TEXT PROVIDED ->
☆ ☆ ☆ ☆ ☆ ☆ ☆

Saturday, June 23, 2012

"Forgot Password" Means "Forget Password"

Because my dad wanted to watch back episodes of Franklin & Bash online, which our cable provider allows us to do, provided you authenticate your account with your bundled email login and password, he nuked his 20 year old email password by confusing it with his Netflix password. This is the same Netflix password, incidentally, he has never had to type in anywhere himself, since I set up Netflix on his TV and his web browser, yet this is what he thinks he has to type in when a cable network's online presence wants to confirm his cable/phone/internet credentials.

After he wasted half an hour on tech support, but before I knew my email address was getting all the account change notices, which I set up, so he would never have to change or worry about the internet account online, and just pay his paper bill like he's used to, I found him still on the phone, on hold, and told him to tell the guy on the phone goodbye, and his son would have him up and running in two minutes.

Two minutes later, 1 minute of which was wasted because my dad somehow thought it unnecessary to tell me the temporary password locked into his account by the tech support guy, he was able to access his email again. That is when I explained to him, Never Click Forgot Password because that means you will never use your old password again. "Forgot Password?" means "Forget Password," 'cuz that old password is gonzo. So thanks Franklin & Bash (why dad, why?) for erasing a twenty year old bit of my father's online identity.

☆ ☆ ☆ ☆ ☆ ☆ ☆

JOBS ->
(a) In the password post, what show did the father want to watch online?
(b) Shorten the paragraph of the password post that begins "After he wasted half an hour on tech support," keeping its main facts.
(c) Write a continuation of the password post, starting after its last sentence.
The material after the password post isn't needed for anything here.

SUPPLIED INFORMATION ->
☆ ☆ ☆ ☆ ☆ ☆ ☆

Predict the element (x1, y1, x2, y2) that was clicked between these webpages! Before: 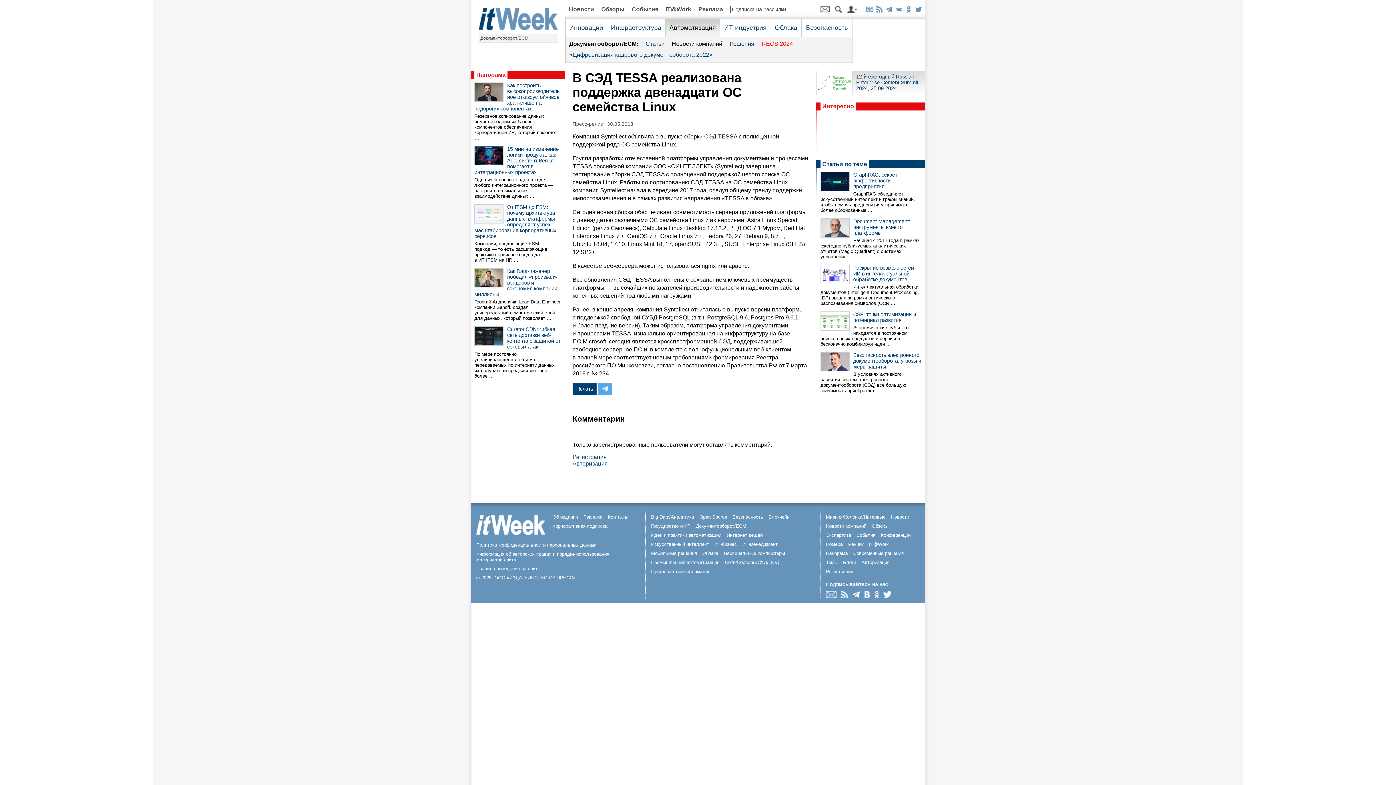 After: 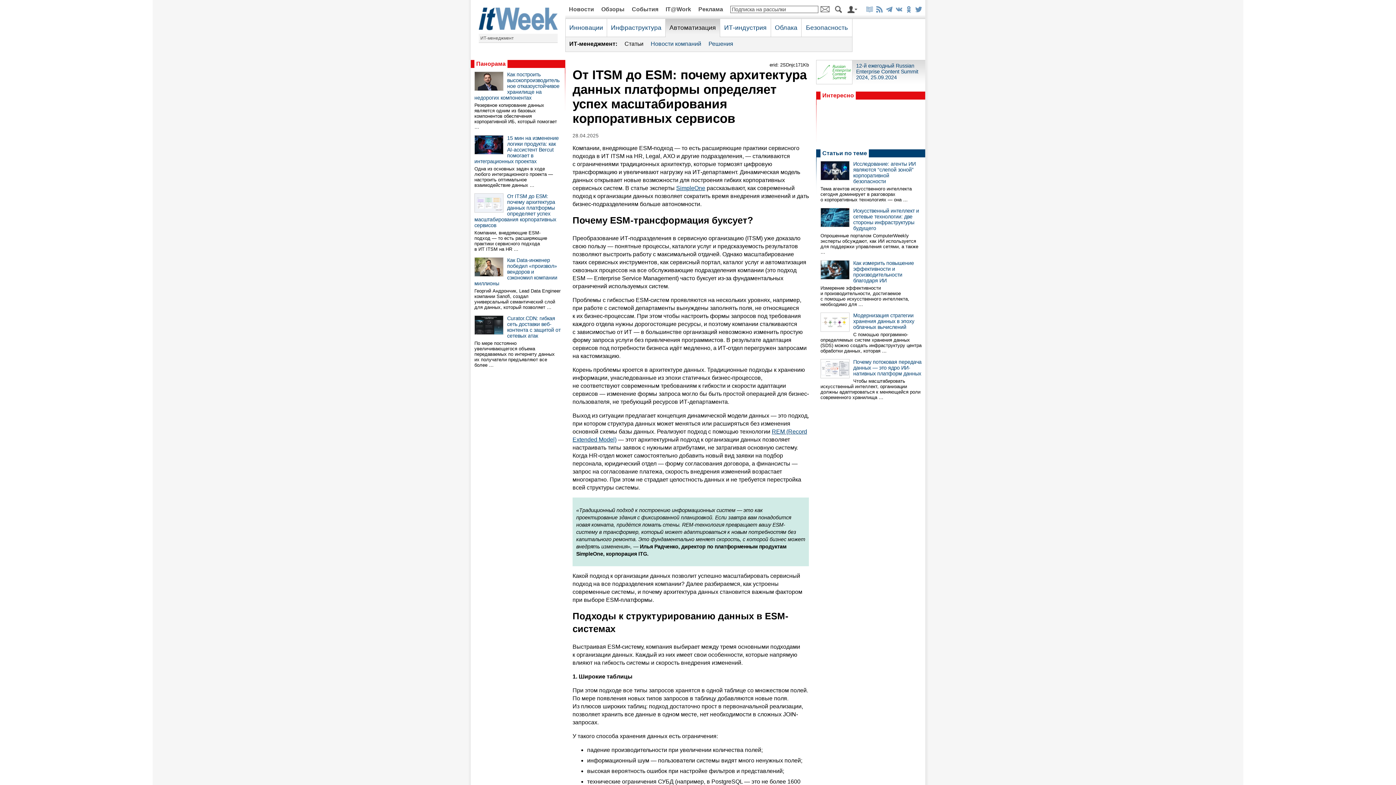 Action: bbox: (474, 218, 503, 224)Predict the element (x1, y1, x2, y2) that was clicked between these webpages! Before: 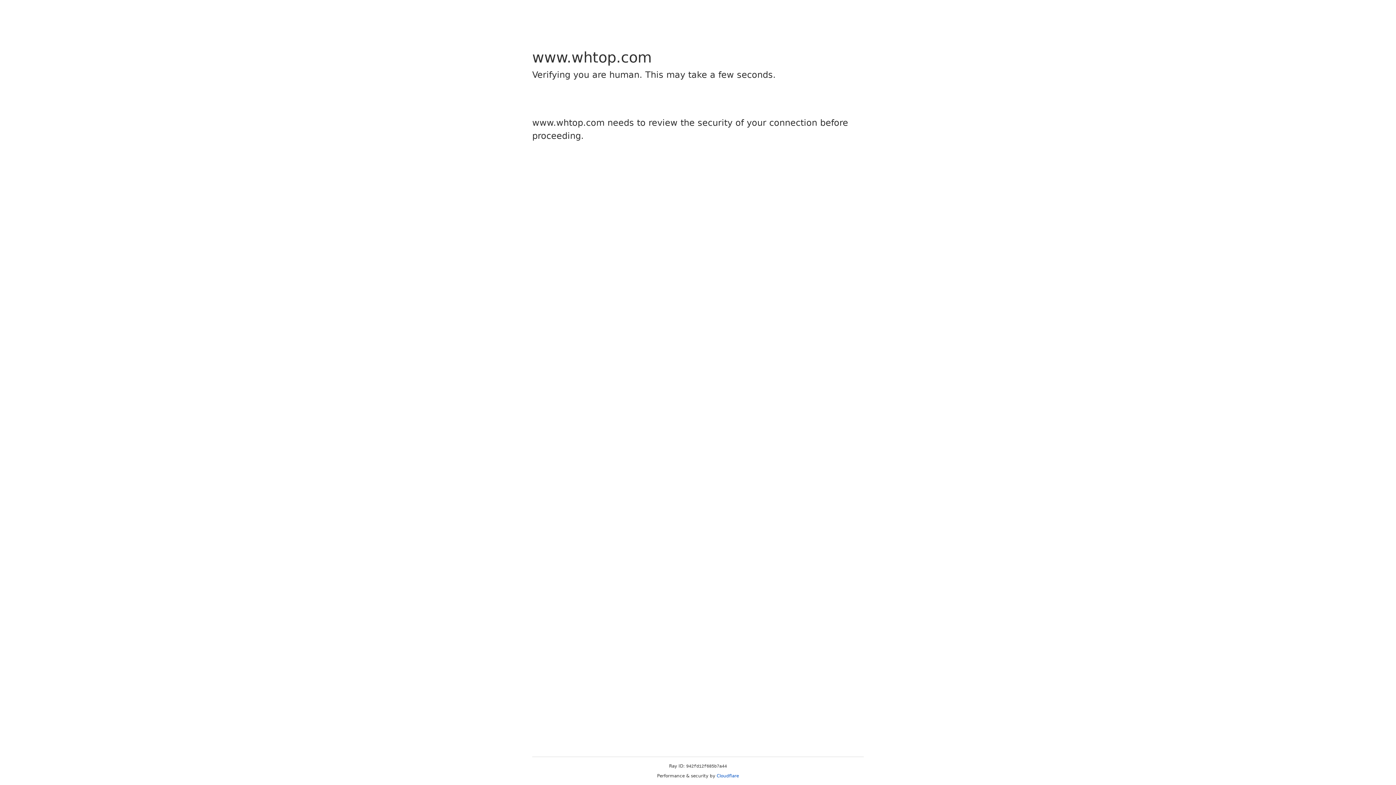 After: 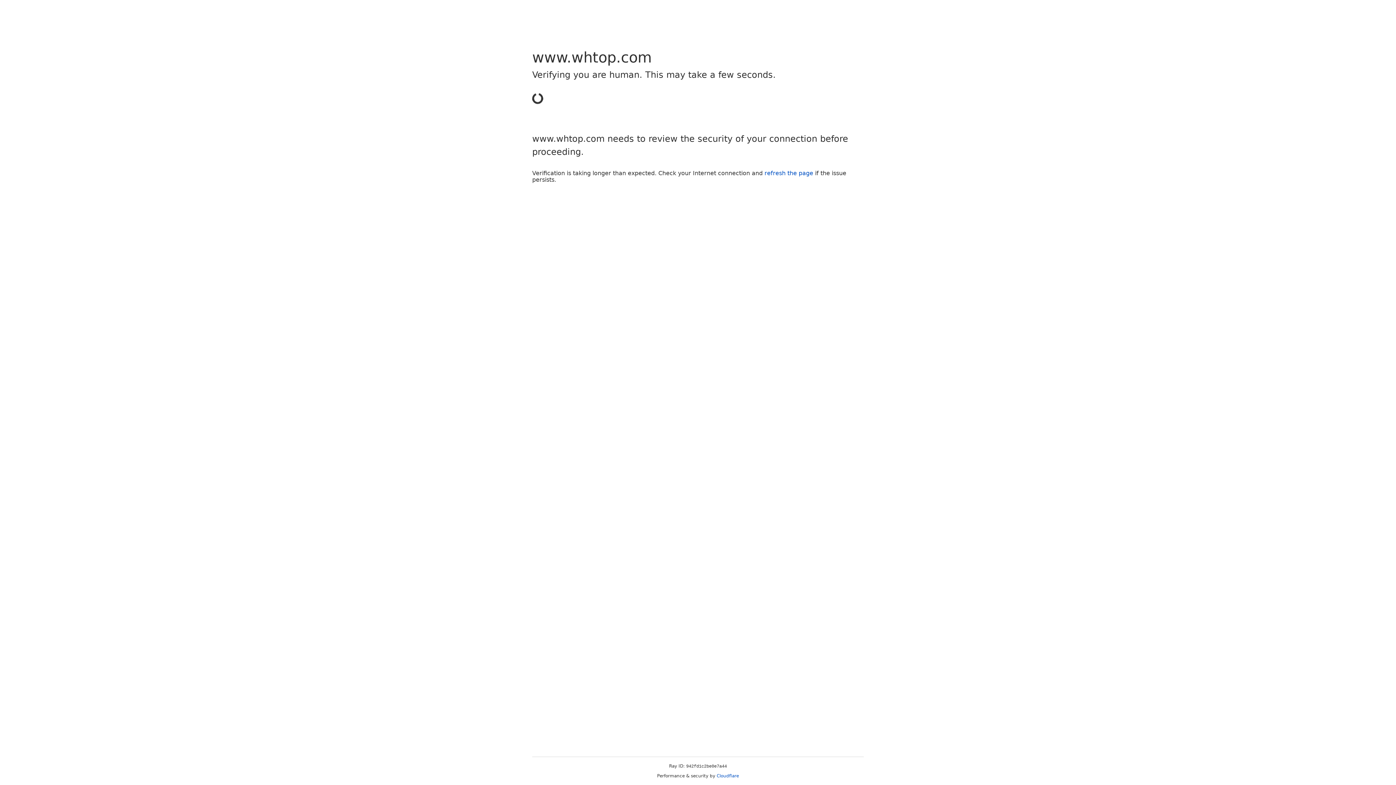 Action: label: Cloudflare bbox: (716, 773, 739, 778)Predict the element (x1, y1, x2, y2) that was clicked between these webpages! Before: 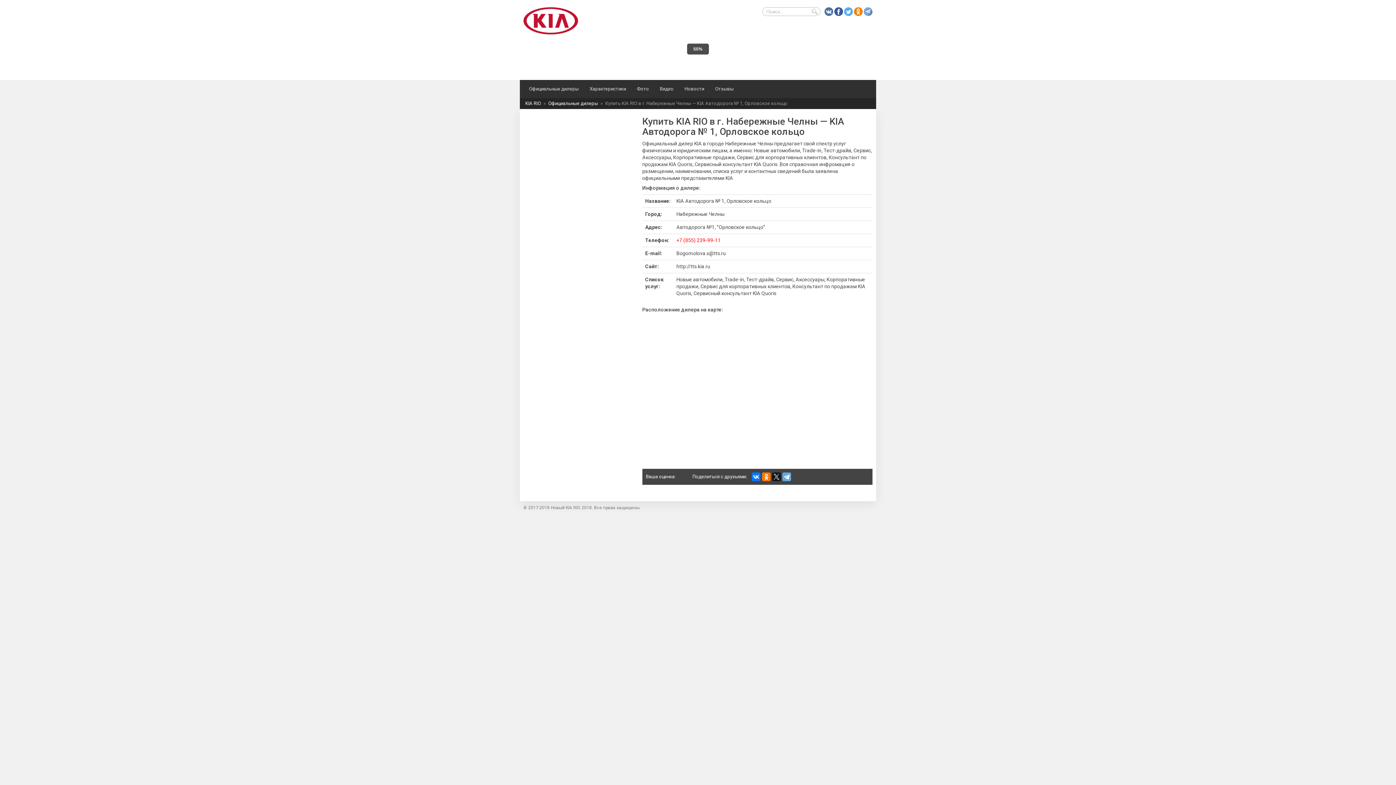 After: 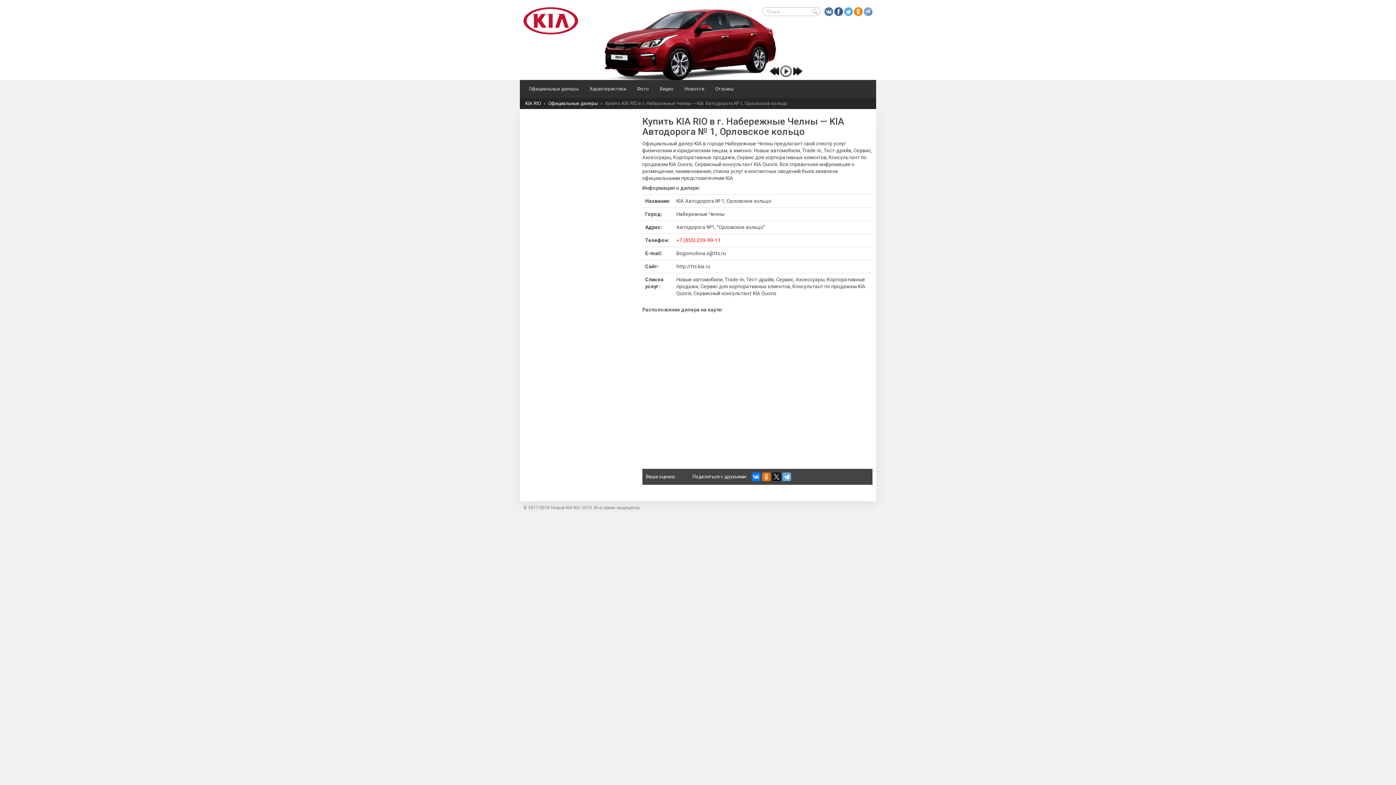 Action: bbox: (762, 472, 770, 481)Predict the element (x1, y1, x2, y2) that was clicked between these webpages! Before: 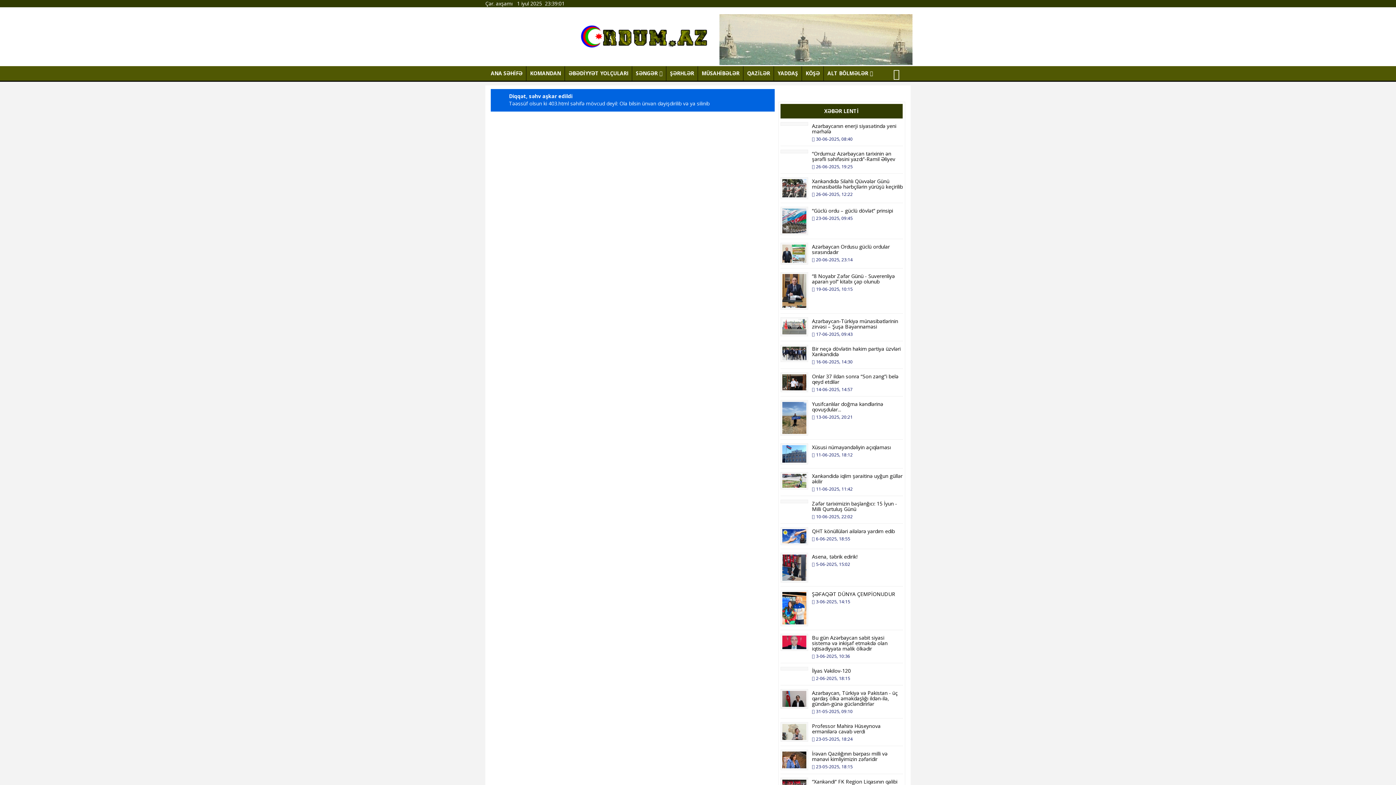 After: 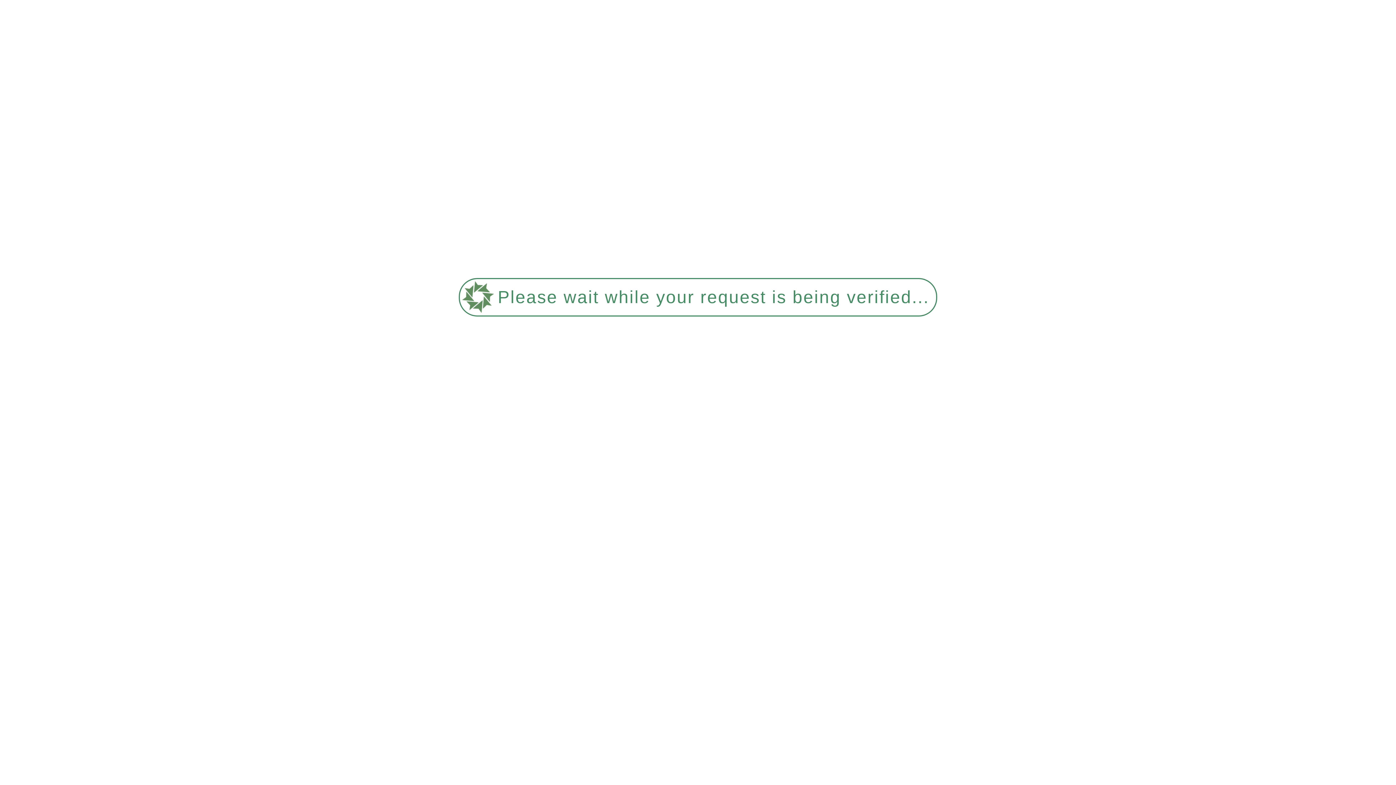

☆ ☆ ☆ ☆ ☆ ☆ ☆

RESULTS IN ORDER ->
(a) Franklin & Bash.

(b) After half an hour with tech support, the father was still on hold. His son found him there. The son did not yet know that the account change notices were going to his own email address, which he had set up so his father would never have to manage the internet account online and could keep paying a paper bill. He told his father to say goodbye to the man on the phone, because his son would have him running again in two minutes.

(c)
Oh, and to make things even worse, I couldn't even replicate what got him running down the rabbit hole chasing a forgotten password. I went to TNT, I clicked on Franklin & Bash, a pop-over asked me to click on my cable provider, a splash screen asked me "to federate" the U-Verse account, and then I was watching a full episode *shudder*. My guess is that he didn't have an active session cookie with his AT&T credentials, even though that is his homepage and he can't avoid it. Whatever. Then I spent 10 minutes using aural memory techniques to drill the new password into my dad's head. Why? Because, obviously, my dad doesn't like to read anything on a web page except to find the OK button to click it, otherwise he would have known what to expect from reading all the prompts after he clicked "Forgot Password?".

2 comments:

  1. You are a good son, and patience is a virtue that you obviously have in abundance.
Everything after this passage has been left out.